I. Zunächst einige grundlegende Gedanken vorab
1. Was ist Streik?
Streik ist ein sog. Arbeitskampfmittel. Unter Arbeitskampf wird eine kollektive Maßnahme zur Störung der Arbeitsbeziehungen verstanden, mit der die Arbeitnehmerseite oder die Arbeitgeberseite versuchen ein bestimmtes (tarifliches) Ziel zu erreichen[1]. Es besteht grundsätzlich die Freiheit der Wahl des Arbeitskampfmittels (kein Numerus clausus von Arbeitskampfmitteln). Streik ist die kollektive, planmäßige durchgeführte Einstellung der Arbeit durch eine größere Anzahl von Arbeitnehmern innerhalb eines Betriebes oder eines Gewerbe- oder Berufszweiges[2]. Während eines rechtmäßigen Arbeitskampfes ruhen die Hauptleistungspflichten (Entgeltzahlung/Arbeitsleistung).
a) Arbeitskampfmittel (klassisch) auf der Arbeitnehmerseite
- Boykott
- Warnstreik
- Dienst nach Vorschrift
- Streik
b) Arbeitskampfmittel (klassisch) auf der Arbeitgeberseite
- Aussperrung
- Ggf. Streikbruchprämien
2. Sinn und Zweck? Warum gibt es Streik(recht)?

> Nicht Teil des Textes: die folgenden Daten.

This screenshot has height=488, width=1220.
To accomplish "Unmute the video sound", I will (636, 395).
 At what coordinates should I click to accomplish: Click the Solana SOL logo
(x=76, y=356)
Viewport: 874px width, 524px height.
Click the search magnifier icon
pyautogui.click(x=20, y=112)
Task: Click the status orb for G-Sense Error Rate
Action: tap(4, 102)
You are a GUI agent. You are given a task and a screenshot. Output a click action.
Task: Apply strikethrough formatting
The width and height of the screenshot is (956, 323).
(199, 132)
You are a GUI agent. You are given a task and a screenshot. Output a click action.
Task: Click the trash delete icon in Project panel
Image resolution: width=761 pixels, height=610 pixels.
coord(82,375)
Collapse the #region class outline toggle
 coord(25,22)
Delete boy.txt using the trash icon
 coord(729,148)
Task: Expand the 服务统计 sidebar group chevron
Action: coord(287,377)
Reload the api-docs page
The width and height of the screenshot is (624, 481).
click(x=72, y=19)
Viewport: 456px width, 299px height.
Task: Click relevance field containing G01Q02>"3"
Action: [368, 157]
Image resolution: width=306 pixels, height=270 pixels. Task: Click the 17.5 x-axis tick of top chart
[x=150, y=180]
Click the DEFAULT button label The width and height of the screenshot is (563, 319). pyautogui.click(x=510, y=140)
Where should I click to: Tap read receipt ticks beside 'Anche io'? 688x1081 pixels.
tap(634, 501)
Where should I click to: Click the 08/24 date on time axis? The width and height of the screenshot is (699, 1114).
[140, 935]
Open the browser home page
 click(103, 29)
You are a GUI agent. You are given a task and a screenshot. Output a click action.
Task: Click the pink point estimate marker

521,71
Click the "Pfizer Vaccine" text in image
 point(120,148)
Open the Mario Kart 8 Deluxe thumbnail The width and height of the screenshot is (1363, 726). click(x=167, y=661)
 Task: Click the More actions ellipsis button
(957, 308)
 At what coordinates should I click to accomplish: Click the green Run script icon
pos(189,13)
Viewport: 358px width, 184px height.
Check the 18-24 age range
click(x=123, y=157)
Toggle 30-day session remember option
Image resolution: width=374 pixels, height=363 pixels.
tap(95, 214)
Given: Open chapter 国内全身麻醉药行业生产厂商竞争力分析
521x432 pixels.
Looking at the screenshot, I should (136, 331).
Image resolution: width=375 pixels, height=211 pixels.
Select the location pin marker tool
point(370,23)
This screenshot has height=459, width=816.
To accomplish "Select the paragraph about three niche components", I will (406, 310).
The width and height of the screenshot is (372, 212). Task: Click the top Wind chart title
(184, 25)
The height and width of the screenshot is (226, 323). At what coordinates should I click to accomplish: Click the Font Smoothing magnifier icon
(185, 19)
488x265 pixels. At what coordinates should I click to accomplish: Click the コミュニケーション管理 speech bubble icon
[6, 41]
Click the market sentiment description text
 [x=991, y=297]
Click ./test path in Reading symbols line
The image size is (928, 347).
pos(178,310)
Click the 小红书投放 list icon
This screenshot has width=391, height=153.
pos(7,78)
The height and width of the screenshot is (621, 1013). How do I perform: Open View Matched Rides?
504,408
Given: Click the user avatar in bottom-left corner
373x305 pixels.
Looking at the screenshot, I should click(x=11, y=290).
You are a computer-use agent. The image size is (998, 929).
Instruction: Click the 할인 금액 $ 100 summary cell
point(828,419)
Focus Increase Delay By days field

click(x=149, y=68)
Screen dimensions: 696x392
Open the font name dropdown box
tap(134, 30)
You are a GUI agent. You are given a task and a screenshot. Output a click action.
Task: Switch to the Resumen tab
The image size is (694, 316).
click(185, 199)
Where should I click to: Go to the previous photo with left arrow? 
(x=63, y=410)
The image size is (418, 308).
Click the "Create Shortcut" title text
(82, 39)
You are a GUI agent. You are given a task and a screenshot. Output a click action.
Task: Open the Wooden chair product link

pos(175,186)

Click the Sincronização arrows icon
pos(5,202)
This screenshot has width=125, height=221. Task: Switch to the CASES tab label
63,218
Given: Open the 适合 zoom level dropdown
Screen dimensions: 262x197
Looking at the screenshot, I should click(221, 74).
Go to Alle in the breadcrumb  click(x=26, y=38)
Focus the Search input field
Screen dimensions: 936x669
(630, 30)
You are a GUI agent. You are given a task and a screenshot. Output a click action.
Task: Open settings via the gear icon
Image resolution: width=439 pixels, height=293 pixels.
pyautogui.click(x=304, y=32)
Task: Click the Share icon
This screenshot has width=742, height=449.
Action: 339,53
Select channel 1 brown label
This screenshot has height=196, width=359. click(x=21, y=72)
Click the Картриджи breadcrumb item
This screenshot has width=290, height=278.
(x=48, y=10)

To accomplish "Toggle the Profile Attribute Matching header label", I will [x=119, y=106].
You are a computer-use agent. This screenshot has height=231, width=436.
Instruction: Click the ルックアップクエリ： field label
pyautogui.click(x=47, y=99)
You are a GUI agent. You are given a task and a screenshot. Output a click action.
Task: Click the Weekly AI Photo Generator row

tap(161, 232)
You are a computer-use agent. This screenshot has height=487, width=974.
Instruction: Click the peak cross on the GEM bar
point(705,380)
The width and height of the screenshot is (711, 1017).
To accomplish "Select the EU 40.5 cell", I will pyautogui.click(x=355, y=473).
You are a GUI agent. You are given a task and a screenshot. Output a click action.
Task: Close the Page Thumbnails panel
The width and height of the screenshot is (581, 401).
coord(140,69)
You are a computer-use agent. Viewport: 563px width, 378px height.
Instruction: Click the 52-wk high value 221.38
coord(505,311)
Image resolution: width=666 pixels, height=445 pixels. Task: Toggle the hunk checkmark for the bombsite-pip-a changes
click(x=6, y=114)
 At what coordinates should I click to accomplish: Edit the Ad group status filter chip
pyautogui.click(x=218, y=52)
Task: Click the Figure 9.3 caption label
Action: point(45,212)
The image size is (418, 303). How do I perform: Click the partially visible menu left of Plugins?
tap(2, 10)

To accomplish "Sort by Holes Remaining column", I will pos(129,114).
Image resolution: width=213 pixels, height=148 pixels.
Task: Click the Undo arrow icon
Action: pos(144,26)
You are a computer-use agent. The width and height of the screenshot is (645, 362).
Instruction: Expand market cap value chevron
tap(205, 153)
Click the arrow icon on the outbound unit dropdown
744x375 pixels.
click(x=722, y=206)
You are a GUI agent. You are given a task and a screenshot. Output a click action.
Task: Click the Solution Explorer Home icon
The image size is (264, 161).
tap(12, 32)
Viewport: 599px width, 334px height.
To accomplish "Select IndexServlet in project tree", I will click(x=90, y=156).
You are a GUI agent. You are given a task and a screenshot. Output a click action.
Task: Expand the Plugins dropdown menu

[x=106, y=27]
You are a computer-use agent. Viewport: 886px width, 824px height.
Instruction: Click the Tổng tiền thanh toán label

Um die Rechtmäßigkeitsvoraussetzungen eines Streiks zu verstehen ist es wichtig sich zunächst die Funktion eines Streikes vor Augen zu führen. Streik gehört zu den Arbeitskampfmitteln und ist äußerstes Mittel (Ultima Ratio) um die Tarifautonomie der Arbeitnehmerverbände (Gewerkschaften) zu gewährleisten. Arbeitskampfmittel dienen vornehmlich der Schaffung von Verhandlungsgleichgewicht (auch Kampfparität). Tarifverhandlungen bei Interessengegensatz ohne das Recht zum Streik nicht mehr als „kollektives Betteln“ (vgl. BAG vom 10.6.1980 – Az. 1 AZR 822/79).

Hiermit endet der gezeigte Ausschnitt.